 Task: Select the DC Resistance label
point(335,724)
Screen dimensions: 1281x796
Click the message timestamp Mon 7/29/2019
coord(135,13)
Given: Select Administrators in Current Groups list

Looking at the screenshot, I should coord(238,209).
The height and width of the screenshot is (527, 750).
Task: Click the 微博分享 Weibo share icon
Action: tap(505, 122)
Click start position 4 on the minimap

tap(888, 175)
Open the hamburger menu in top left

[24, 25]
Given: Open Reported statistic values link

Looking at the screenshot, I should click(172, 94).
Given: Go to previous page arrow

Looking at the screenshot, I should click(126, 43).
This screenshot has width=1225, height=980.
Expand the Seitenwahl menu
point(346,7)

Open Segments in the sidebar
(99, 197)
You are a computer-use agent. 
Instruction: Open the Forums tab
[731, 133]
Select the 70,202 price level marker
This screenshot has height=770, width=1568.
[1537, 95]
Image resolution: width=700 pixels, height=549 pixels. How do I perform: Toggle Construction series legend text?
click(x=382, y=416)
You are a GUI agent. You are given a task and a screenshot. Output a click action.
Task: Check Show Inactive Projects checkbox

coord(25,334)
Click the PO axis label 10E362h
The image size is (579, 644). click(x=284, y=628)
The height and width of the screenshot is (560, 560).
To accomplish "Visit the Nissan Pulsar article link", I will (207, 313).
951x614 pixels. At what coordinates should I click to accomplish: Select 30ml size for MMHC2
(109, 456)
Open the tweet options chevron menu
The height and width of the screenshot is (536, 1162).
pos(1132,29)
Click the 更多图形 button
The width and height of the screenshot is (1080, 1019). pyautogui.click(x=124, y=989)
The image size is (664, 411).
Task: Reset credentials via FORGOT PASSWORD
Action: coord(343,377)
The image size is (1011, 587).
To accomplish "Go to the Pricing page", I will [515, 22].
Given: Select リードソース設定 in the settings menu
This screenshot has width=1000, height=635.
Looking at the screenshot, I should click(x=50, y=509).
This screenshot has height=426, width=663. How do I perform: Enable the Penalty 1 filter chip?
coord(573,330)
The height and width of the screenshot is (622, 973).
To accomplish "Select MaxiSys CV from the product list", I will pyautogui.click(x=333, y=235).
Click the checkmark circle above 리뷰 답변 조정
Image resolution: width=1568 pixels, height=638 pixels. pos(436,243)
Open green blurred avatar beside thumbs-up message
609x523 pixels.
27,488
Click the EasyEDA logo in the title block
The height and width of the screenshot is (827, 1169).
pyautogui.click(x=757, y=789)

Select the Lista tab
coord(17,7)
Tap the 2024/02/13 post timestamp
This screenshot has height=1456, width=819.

◇ ◇ ◇ ◇ ◇ ◇ ◇

*EXERCISE PROMPT*. All lines in the material are to be returned exactly.

*REPLY*.
 Task: Select the DC Resistance label
point(335,724)
Screen dimensions: 1281x796
Click the message timestamp Mon 7/29/2019
coord(135,13)
Given: Select Administrators in Current Groups list

Looking at the screenshot, I should coord(238,209).
The height and width of the screenshot is (527, 750).
Task: Click the 微博分享 Weibo share icon
Action: tap(505, 122)
Click start position 4 on the minimap

tap(888, 175)
Open the hamburger menu in top left

[24, 25]
Given: Open Reported statistic values link

Looking at the screenshot, I should click(172, 94).
Given: Go to previous page arrow

Looking at the screenshot, I should click(126, 43).
This screenshot has width=1225, height=980.
Expand the Seitenwahl menu
point(346,7)

Open Segments in the sidebar
(99, 197)
You are a computer-use agent. 
Instruction: Open the Forums tab
[731, 133]
Select the 70,202 price level marker
This screenshot has height=770, width=1568.
[1537, 95]
Image resolution: width=700 pixels, height=549 pixels. How do I perform: Toggle Construction series legend text?
click(x=382, y=416)
You are a GUI agent. You are given a task and a screenshot. Output a click action.
Task: Check Show Inactive Projects checkbox

coord(25,334)
Click the PO axis label 10E362h
The image size is (579, 644). click(x=284, y=628)
The height and width of the screenshot is (560, 560).
To accomplish "Visit the Nissan Pulsar article link", I will (207, 313).
951x614 pixels. At what coordinates should I click to accomplish: Select 30ml size for MMHC2
(109, 456)
Open the tweet options chevron menu
The height and width of the screenshot is (536, 1162).
pos(1132,29)
Click the 更多图形 button
The width and height of the screenshot is (1080, 1019). pyautogui.click(x=124, y=989)
The image size is (664, 411).
Task: Reset credentials via FORGOT PASSWORD
Action: coord(343,377)
The image size is (1011, 587).
To accomplish "Go to the Pricing page", I will [515, 22].
Given: Select リードソース設定 in the settings menu
This screenshot has width=1000, height=635.
Looking at the screenshot, I should click(x=50, y=509).
This screenshot has height=426, width=663. How do I perform: Enable the Penalty 1 filter chip?
coord(573,330)
The height and width of the screenshot is (622, 973).
To accomplish "Select MaxiSys CV from the product list", I will pyautogui.click(x=333, y=235).
Click the checkmark circle above 리뷰 답변 조정
Image resolution: width=1568 pixels, height=638 pixels. pos(436,243)
Open green blurred avatar beside thumbs-up message
609x523 pixels.
27,488
Click the EasyEDA logo in the title block
The height and width of the screenshot is (827, 1169).
pyautogui.click(x=757, y=789)

Select the Lista tab
coord(17,7)
Tap the 2024/02/13 post timestamp
This screenshot has height=1456, width=819.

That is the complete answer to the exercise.